BBC announces plans to axe 119 marketing jobs

The BBC has confirmed that 119 jobs are to go in its marketing, communications and audiences department as part of director-general Mark Thompson’s plans to make savings of £320m that will be redirected into programming.

This cost-cutting could also see the BBC’s £13m off-air advertising budget slashed.

The jobs will be lost from the 420-strong department through redundancies and outsourcing. Marketing Week first reported the possibility of mass redundancies in October (MW October 28). The BBC has said that costs in the professional services departments, of which marketing is one, must be reduced by 25 per cent (£57m). Overall, the BBC is expected to shed up to 6,000 jobs over the next three years – the time-scale in which the £320m savings are to be made.

Thompson began a review of the BBC in June, with the aim of making the organisation provide better value for money for licence fee-payers as it approaches the renewal date for its charter, and ensuring it is fit for a digital future.
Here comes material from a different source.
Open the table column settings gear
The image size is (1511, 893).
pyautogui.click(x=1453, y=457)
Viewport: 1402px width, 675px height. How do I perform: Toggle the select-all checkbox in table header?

Thompson says: “Any discussion about the future level of the licence fee is bound to begin by asking how much of the future we can afford to pay for ourselves by becoming more efficient.”

The review also covers the BBC’s commercial operations and concludes that BBC Broadcast, the division that creates on-air promotions and advertising for the corporation and other advertisers, should be put up for sale. BBC Worldwide has also come under the spotlight, but it has been decided that the corporation should in principle be the long-term owner of the division’s television channels business, TV sales and magazines, with some exceptions.

The outcome of the review comes just days after Lord Burns’ report on the BBC, which recommended that the licence fee remain in place for the next ten years.